Offenheit unerwünscht?

Es machte auf mich immer den Eindruck, dass er gerade mit seiner offenen Art prima durchs Leben gekommen ist. Aber er sagt im Interview am 10. Januar: Sportler würden sich heutzutage bestimmte Dinge gar nicht mehr zu sagen trauen. Warum sagte er es trotzdem? Weil er kein Sportler mehr ist?! Wahrscheinlich – hoffe ich – auch nicht, um das penetrante Gerede von Rechts von der angeblich unterdrückten Meinungsfreiheit zu unterstützen. Außerdem arbeitet er doch fürs Fernsehen. Hat Kretzschmar keine Angst, seine „Offenheit“ könnte ihm die Jobs oder seine Werbeverträge kosten? Schließlich hat er doch genau das als Grund dafür genannt, dass sich keiner mehr was zu sagen traut, was vom Mainstream abweicht. Warum gilt das nicht für ihn?

Zum Thema Meinungsfreiheit fällt mir übrigens gleich Özils Fototermin mit Erdogan ein. Klar! Da war die Meinungsfreiheit nur mal kurz außer Kraft gesetzt. Für Özil jedenfalls.

Es ist nicht überraschend, dass die Medien – wie immer – nur die Passagen herausgepickt haben, die ein Empörungspotenzial mit allem der Beachtung und den erhofften Klicks verhießen.
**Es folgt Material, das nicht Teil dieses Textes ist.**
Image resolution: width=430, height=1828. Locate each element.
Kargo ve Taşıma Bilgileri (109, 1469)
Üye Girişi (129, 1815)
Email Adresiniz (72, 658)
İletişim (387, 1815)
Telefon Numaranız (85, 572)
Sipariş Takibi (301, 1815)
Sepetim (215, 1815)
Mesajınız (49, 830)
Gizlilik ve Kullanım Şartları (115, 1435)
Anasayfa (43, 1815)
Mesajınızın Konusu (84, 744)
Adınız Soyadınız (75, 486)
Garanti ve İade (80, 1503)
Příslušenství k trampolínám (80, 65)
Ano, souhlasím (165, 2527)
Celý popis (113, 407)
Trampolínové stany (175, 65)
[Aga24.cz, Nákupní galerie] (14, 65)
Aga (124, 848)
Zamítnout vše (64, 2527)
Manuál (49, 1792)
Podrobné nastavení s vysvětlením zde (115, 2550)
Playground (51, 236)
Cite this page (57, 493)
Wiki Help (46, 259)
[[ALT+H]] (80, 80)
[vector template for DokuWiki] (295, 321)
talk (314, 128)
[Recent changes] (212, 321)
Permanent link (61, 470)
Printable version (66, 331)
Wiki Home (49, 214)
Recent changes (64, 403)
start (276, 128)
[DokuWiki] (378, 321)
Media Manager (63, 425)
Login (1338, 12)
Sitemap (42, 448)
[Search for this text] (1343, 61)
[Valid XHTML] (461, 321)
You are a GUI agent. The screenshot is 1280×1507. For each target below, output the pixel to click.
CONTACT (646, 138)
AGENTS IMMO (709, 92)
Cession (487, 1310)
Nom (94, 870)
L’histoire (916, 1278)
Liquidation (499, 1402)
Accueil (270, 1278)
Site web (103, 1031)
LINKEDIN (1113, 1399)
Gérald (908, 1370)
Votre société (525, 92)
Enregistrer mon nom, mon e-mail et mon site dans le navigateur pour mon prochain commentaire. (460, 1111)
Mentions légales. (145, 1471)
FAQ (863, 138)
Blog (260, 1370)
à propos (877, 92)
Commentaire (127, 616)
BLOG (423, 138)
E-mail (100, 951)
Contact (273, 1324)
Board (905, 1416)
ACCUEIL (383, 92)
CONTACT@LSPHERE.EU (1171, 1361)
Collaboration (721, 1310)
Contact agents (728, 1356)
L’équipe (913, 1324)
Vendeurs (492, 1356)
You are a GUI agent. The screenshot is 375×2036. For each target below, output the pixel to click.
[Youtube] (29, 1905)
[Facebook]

Im Plauderton auf den Busch geklopft

Dabei sagt Stefan Kretzschmar im lockeren Plauderton Sachen, die im Land bestimmt manchem aus der Seele gesprochen haben. Über die negativen Veränderungen etwa, die die sozialen Netzwerke zur Folge haben. Das komplette Interview ist etwa sechs Minuten lang und Kretzschmar hat darin viel erzählt.

Dieser kleine Teil des Interviews ist es, der für eine Debatte entfacht, die längst nicht mehr neu ist aber die manchen in den Kram passt:


Dafür können die Spieler nichts, die spielen das Spiel nur mit. Für jeden Kommentar bekommst du eins auf die Fresse. Wenn du eine polarisierende Meinung hast, finden die 50 Prozent scheiße. Für alles, was dich von der Masse abhebt, erntest du einen Shitstorm. Dem setzt sich kein Profisportler aus. Alle gehen ihren gemütlichen Weg, keiner streckt den Kopf höher heraus, als er muss. Das würde ich genauso tun. Welcher Sportler äußert sich denn heute noch politisch? Es sei denn, es ist die Mainstream-Meinung, mit der man nichts falsch machen kann. Eine gesellschafts- oder regierungskritische Meinung darf man in diesem Land nicht mehr haben. Wir Sportler haben in Deutschland eine Meinungsfreiheit, für die man nicht in den Knast kommt. Wir haben aber keine Meinungsfreiheit im eigentlichen Sinne. Wir müssen immer mit Repressalien von unserem Arbeitgeber oder von Werbepartnern rechnen. Deswegen äußert sich heute keiner mehr kritisch.

Stefan Kretzschmar: „Für jeden Kommentar bekommst du eins auf die Fresse“

Im Text fehlen ein paar Dinge, die Kretzschmar auch gesagt hat: „Es sei denn, es ist die Mainstream-politische-Meinung, wo man sagt: wir sind bunt und refugees welcome. […] wo man gesellschaftlich eigentlich nichts falsch machen kann“[…] Eine gesellschafts- oder regierungskritische Meinung darf man in diesem Land nicht mehr haben.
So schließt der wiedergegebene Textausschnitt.